溝畑宏は旧自治省のキャリア官僚、大分県庁に出向となり、地方振興策の一環としてサッカーを活用するアイデアを得、大分へのW杯招致、Jリーグチームを持つなどの目標をたて、それを成し遂げる。2002年の日韓ワールドカップのために、大分には立派なサッカー場が出来、そこで何試合かが行われた。また、県リーグからスタートした大分トリニータ(設立当時はトリニティ)はJ1まで登りつめ、また、上述の通り、カップ戦でも優勝するという成績をおさめた。本書でも紹介されているが、その間の溝畑の苦労は並大抵のものではないが、それでも、その苦労は報われた、ということでもある。ここまでが天国。

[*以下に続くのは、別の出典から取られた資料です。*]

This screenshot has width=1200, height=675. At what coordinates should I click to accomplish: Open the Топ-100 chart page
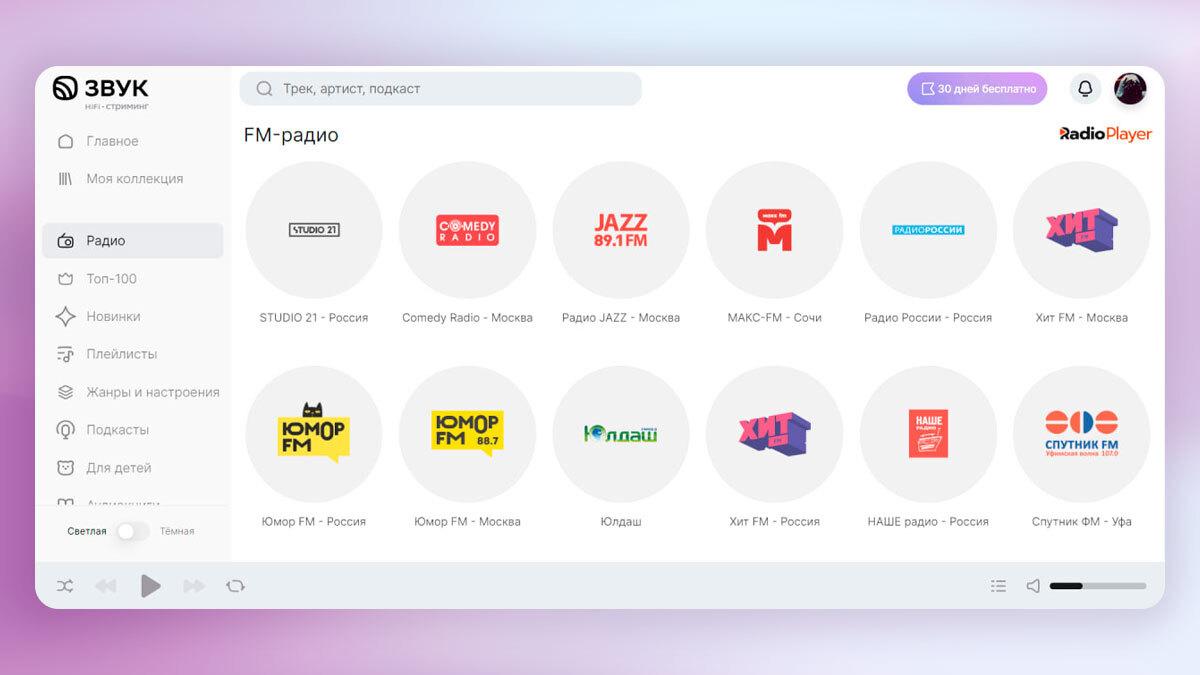point(111,279)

一方で、J1から降格し、また財政的にどうにもならないところまで追い詰められると、溝畑に非難は集中、もともと大分県内では人望のなかった溝畑は、実質的に解任されるし、サポーターからも、それまでの業績にも関わらず一方的な非難をあびる。その後、観光丁長官に就任することが出来たとはいえ、解任に至るところが地獄。
本書は、かなり綿密な取材により、大分トリニータの、従って、それは溝畑宏の大分での15年を振り返ったものである。Jリーグのチームを、特に地方でそれを持つということが、どういう構造のことで、どんなことを引き起こすのか、といったことが(もちろん、それは大分トリニータの個別のケースではあるが)理解できる。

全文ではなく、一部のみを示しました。